Definition
An electrical current-measuring instrument that works by passing the current through a fine resistance wire, which heats up and expands in proportion to the current flowing through it. The expansion of the wire is mechanically linked to a pointer, giving a reading of current. Because heating depends on the square of the current and is independent of direction, a hot-wire ammeter reads true RMS current and works equally well for direct current (DC), alternating current (AC), and radio-frequency (RF) current.
Plain English
A meter that measures electric current by letting the current heat a thin wire. The hotter the wire gets, the more it stretches, and that stretch moves a needle on a scale. It works for any kind of current, including the high-frequency current going to a radio antenna.
Context Anchor
Seen in discussions of older aircraft electrical instruments and basic electrical measuring equipment.
Derivation
Named directly for how it works: a 'hot wire' that heats up under current, driving the 'ammeter' (ampere meter) movement.
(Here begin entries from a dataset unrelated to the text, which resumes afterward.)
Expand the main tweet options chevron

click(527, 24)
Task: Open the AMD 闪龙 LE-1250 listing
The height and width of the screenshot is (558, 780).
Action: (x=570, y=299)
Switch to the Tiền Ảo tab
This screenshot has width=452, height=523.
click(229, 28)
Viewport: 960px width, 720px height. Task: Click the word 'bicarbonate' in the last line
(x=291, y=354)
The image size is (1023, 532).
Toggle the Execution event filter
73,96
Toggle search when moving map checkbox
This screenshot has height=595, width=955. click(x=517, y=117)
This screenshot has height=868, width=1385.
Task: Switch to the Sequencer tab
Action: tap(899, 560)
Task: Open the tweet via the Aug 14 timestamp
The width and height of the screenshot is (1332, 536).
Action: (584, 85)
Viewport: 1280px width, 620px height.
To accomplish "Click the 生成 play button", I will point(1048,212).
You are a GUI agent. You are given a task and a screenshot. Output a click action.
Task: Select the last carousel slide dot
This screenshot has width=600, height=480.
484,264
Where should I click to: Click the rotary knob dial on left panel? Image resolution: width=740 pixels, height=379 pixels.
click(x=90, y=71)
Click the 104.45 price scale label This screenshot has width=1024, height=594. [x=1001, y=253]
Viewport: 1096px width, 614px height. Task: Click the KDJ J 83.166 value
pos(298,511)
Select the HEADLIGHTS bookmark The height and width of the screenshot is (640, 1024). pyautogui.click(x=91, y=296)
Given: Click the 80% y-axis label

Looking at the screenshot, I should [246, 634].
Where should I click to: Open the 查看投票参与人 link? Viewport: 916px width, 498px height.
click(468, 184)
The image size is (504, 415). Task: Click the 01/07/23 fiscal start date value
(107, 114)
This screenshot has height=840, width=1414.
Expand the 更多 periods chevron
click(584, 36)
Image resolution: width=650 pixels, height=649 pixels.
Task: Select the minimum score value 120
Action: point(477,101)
Knowing the mechanism is the whole point of the name -- the heat does the measuring.
Why Pilots Care
Provides reliable current readings in vibrating or magnetically noisy aircraft environments where conventional ammeters can give false indications.
Analogy
It is like a thin metal strip that changes shape when warmed. In the ammeter, the electrical current creates the warmth, and the small change in the wire is used to move the pointer.
Intuition Check
“Hot-wire” does not mean bypassing or illegally starting something here. It means the instrument uses a wire that becomes warm when electrical current flows through it.
Example Sentence 1
The technician used a hot-wire ammeter to check that RF current was reaching the HF antenna during the transmitter test.
Example Sentence 2
In flight the hot-wire ammeter helped the pilot detect an excessive electrical load before it drained the battery.